§ **Your task**: Copy the listing below line for line, keeping every character as it appears.

···

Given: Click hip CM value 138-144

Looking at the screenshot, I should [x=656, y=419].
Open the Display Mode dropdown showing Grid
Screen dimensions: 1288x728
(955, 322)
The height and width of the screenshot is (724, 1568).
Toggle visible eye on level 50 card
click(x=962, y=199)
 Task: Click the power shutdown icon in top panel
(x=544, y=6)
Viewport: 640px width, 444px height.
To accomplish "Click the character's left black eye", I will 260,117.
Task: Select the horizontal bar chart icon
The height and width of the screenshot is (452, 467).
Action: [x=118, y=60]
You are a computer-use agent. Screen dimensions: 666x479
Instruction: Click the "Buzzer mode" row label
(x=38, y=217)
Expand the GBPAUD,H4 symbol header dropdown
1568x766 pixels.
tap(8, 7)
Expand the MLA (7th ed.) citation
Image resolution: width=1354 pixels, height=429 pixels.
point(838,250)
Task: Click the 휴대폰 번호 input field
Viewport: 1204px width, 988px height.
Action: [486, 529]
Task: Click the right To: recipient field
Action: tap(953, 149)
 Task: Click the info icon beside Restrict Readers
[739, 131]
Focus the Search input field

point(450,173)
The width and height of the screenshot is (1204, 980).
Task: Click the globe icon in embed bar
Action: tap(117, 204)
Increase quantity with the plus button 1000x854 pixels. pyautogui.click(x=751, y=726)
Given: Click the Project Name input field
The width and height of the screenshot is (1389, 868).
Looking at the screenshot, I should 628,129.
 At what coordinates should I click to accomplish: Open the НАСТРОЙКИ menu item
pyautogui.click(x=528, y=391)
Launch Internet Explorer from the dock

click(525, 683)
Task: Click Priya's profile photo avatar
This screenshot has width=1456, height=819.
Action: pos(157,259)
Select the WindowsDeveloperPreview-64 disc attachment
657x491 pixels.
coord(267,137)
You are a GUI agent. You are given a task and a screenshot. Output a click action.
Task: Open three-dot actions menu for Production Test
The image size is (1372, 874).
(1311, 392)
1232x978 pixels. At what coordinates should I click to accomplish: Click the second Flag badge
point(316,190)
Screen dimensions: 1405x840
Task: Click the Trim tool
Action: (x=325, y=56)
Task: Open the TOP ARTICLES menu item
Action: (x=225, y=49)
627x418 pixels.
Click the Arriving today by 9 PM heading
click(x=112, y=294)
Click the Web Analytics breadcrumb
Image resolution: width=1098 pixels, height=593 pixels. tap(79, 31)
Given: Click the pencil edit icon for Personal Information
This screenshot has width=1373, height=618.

···

§ **Correct output**:
Given: Click hip CM value 138-144

Looking at the screenshot, I should [x=656, y=419].
Open the Display Mode dropdown showing Grid
Screen dimensions: 1288x728
(955, 322)
The height and width of the screenshot is (724, 1568).
Toggle visible eye on level 50 card
click(x=962, y=199)
 Task: Click the power shutdown icon in top panel
(x=544, y=6)
Viewport: 640px width, 444px height.
To accomplish "Click the character's left black eye", I will 260,117.
Task: Select the horizontal bar chart icon
The height and width of the screenshot is (452, 467).
Action: [x=118, y=60]
You are a computer-use agent. Screen dimensions: 666x479
Instruction: Click the "Buzzer mode" row label
(x=38, y=217)
Expand the GBPAUD,H4 symbol header dropdown
1568x766 pixels.
tap(8, 7)
Expand the MLA (7th ed.) citation
Image resolution: width=1354 pixels, height=429 pixels.
point(838,250)
Task: Click the 휴대폰 번호 input field
Viewport: 1204px width, 988px height.
Action: [486, 529]
Task: Click the right To: recipient field
Action: tap(953, 149)
 Task: Click the info icon beside Restrict Readers
[739, 131]
Focus the Search input field

point(450,173)
The width and height of the screenshot is (1204, 980).
Task: Click the globe icon in embed bar
Action: tap(117, 204)
Increase quantity with the plus button 1000x854 pixels. pyautogui.click(x=751, y=726)
Given: Click the Project Name input field
The width and height of the screenshot is (1389, 868).
Looking at the screenshot, I should 628,129.
 At what coordinates should I click to accomplish: Open the НАСТРОЙКИ menu item
pyautogui.click(x=528, y=391)
Launch Internet Explorer from the dock

click(525, 683)
Task: Click Priya's profile photo avatar
This screenshot has width=1456, height=819.
Action: pos(157,259)
Select the WindowsDeveloperPreview-64 disc attachment
657x491 pixels.
coord(267,137)
You are a GUI agent. You are given a task and a screenshot. Output a click action.
Task: Open three-dot actions menu for Production Test
The image size is (1372, 874).
(1311, 392)
1232x978 pixels. At what coordinates should I click to accomplish: Click the second Flag badge
point(316,190)
Screen dimensions: 1405x840
Task: Click the Trim tool
Action: (x=325, y=56)
Task: Open the TOP ARTICLES menu item
Action: (x=225, y=49)
627x418 pixels.
Click the Arriving today by 9 PM heading
click(x=112, y=294)
Click the Web Analytics breadcrumb
Image resolution: width=1098 pixels, height=593 pixels. tap(79, 31)
Given: Click the pencil edit icon for Personal Information
This screenshot has width=1373, height=618.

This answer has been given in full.